[Stored items from a collection]
BEGIN

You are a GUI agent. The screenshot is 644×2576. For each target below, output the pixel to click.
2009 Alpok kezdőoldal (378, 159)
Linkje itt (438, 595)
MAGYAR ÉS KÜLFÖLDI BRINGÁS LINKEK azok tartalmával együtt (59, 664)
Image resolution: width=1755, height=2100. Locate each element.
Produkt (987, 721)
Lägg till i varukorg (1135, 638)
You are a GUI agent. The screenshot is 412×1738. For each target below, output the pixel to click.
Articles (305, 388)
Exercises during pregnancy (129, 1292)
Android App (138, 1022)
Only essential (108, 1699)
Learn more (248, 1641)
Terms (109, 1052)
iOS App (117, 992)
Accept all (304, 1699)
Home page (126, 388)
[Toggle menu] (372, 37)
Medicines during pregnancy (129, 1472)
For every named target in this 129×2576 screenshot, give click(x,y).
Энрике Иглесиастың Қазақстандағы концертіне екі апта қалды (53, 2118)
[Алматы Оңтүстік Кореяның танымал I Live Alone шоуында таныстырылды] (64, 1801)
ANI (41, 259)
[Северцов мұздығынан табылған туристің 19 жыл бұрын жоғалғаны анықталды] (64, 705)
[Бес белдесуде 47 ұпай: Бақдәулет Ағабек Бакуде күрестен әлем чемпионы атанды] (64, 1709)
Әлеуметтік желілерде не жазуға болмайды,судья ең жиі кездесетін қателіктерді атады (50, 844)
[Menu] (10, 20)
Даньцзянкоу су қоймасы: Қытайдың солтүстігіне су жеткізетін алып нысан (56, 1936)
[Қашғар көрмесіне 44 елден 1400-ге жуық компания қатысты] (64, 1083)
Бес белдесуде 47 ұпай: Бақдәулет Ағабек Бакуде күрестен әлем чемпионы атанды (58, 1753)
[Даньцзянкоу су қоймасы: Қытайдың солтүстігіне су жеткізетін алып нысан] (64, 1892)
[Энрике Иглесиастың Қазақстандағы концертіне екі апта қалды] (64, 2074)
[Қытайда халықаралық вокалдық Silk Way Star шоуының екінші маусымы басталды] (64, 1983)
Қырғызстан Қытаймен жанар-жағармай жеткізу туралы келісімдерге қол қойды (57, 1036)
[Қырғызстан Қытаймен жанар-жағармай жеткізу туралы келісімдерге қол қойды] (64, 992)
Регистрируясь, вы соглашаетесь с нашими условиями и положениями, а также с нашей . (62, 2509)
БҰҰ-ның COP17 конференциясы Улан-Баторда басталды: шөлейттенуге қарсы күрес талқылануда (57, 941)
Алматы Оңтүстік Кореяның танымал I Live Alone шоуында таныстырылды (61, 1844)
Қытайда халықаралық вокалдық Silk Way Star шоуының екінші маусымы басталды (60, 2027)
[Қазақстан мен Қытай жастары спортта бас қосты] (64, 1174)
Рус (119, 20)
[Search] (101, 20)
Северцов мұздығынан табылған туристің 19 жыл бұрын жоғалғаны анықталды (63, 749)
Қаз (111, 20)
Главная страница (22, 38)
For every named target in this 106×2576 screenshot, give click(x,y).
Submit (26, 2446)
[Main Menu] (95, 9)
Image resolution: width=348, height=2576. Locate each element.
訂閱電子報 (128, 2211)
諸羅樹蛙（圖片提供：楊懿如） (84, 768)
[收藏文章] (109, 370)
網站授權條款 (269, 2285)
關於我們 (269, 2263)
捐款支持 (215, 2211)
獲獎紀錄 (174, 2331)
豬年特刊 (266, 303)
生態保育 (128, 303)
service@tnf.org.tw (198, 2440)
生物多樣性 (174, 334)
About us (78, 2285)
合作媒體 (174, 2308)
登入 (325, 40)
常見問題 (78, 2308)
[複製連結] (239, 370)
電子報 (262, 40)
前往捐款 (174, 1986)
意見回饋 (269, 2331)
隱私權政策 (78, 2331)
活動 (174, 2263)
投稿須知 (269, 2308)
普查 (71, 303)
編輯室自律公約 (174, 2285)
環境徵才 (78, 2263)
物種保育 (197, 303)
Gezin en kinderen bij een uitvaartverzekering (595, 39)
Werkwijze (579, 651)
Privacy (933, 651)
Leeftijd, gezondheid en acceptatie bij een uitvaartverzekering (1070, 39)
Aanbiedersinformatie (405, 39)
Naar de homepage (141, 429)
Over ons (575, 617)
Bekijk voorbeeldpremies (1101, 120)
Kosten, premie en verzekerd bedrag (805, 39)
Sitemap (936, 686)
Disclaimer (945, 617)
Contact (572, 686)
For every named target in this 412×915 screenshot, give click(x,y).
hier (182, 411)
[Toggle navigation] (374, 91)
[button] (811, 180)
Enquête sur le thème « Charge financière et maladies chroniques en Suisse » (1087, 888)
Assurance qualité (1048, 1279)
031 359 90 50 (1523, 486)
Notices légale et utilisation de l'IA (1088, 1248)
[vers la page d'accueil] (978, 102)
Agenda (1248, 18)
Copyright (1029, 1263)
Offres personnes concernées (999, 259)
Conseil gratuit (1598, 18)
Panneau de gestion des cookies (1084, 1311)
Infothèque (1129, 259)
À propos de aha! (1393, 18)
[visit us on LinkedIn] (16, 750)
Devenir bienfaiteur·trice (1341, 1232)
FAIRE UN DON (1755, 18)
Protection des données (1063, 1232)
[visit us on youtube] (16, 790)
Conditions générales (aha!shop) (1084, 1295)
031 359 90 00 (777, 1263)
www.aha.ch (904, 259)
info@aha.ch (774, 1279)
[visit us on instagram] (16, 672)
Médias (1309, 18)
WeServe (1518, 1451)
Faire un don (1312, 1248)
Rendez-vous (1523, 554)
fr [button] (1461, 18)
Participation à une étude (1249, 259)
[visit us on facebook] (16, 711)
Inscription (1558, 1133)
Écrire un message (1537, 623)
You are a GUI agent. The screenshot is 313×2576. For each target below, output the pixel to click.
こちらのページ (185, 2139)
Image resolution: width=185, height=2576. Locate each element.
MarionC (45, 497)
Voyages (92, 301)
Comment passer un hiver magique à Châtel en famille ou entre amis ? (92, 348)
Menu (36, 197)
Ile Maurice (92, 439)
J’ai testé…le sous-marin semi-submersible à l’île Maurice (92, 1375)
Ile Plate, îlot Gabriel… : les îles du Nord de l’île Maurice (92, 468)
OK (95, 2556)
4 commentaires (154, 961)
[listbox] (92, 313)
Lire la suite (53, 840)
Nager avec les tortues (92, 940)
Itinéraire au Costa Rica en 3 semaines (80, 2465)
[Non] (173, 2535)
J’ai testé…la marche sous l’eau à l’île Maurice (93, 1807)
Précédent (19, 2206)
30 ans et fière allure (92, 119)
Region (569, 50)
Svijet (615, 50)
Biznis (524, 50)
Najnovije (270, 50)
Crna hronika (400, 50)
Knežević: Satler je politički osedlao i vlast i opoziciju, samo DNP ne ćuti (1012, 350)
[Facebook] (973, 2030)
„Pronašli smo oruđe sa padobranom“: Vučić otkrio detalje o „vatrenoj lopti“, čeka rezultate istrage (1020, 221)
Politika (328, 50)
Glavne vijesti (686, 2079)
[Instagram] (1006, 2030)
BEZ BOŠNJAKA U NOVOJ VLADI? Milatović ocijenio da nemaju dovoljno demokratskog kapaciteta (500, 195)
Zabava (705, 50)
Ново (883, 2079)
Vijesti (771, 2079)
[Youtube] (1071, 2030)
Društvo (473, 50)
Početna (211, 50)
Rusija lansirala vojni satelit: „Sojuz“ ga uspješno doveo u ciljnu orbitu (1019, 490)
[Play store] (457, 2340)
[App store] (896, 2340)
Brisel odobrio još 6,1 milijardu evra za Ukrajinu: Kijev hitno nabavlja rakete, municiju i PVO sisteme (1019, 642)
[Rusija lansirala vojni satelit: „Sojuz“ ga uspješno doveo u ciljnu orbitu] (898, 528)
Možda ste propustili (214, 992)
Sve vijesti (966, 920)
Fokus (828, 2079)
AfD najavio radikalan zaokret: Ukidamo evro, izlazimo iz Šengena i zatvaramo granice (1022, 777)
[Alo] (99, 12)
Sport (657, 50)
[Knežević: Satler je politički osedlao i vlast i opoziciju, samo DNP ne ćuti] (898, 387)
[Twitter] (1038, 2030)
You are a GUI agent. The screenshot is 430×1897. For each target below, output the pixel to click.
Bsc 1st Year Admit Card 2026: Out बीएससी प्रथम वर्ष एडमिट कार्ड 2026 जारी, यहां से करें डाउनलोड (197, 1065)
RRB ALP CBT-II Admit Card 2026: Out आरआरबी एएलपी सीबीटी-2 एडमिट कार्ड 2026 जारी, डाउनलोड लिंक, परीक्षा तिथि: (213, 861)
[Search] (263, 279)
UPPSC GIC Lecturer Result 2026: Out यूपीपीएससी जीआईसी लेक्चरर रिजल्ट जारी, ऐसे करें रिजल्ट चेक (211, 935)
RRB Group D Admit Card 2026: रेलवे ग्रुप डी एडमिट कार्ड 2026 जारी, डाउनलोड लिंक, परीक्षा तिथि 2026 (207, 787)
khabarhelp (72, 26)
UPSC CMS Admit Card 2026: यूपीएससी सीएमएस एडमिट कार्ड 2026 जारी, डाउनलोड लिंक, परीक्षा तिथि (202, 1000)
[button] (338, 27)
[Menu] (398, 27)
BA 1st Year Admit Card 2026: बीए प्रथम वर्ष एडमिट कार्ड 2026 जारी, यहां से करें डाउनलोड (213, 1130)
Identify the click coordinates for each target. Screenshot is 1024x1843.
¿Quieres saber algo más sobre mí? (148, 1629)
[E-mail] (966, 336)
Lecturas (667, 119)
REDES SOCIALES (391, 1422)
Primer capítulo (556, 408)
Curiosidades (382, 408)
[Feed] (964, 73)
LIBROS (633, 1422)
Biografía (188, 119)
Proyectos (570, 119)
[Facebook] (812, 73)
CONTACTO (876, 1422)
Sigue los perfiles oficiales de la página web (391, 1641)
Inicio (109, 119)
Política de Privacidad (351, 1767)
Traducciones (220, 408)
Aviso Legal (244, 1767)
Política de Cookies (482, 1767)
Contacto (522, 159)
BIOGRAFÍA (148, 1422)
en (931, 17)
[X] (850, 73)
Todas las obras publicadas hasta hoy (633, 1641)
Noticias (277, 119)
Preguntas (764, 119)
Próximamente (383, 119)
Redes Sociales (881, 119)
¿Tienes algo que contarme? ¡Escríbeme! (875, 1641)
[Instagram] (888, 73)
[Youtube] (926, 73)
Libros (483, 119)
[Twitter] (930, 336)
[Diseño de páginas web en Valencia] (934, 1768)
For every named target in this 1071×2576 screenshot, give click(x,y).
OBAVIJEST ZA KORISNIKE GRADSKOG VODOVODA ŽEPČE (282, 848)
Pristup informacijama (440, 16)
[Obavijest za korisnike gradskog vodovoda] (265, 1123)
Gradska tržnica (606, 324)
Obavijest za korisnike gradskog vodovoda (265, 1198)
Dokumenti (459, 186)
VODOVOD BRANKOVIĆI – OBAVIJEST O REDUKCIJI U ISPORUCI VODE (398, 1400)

END

What is expected:
Could you set down, word for word, only the lines above from the line with "[Search] (101, 20)" to the line with "Contact (572, 686)", including both?

Exercise result:
[Search] (101, 20)
Северцов мұздығынан табылған туристің 19 жыл бұрын жоғалғаны анықталды (63, 749)
Қаз (111, 20)
Главная страница (22, 38)
For every named target in this 106×2576 screenshot, give click(x,y).
Submit (26, 2446)
[Main Menu] (95, 9)
Image resolution: width=348, height=2576. Locate each element.
訂閱電子報 (128, 2211)
諸羅樹蛙（圖片提供：楊懿如） (84, 768)
[收藏文章] (109, 370)
網站授權條款 (269, 2285)
關於我們 (269, 2263)
捐款支持 (215, 2211)
獲獎紀錄 (174, 2331)
豬年特刊 (266, 303)
生態保育 (128, 303)
service@tnf.org.tw (198, 2440)
生物多樣性 (174, 334)
About us (78, 2285)
合作媒體 (174, 2308)
登入 (325, 40)
常見問題 (78, 2308)
[複製連結] (239, 370)
電子報 (262, 40)
前往捐款 (174, 1986)
意見回饋 (269, 2331)
隱私權政策 (78, 2331)
活動 (174, 2263)
投稿須知 (269, 2308)
普查 (71, 303)
編輯室自律公約 (174, 2285)
環境徵才 (78, 2263)
物種保育 (197, 303)
Gezin en kinderen bij een uitvaartverzekering (595, 39)
Werkwijze (579, 651)
Privacy (933, 651)
Leeftijd, gezondheid en acceptatie bij een uitvaartverzekering (1070, 39)
Aanbiedersinformatie (405, 39)
Naar de homepage (141, 429)
Over ons (575, 617)
Bekijk voorbeeldpremies (1101, 120)
Kosten, premie en verzekerd bedrag (805, 39)
Sitemap (936, 686)
Disclaimer (945, 617)
Contact (572, 686)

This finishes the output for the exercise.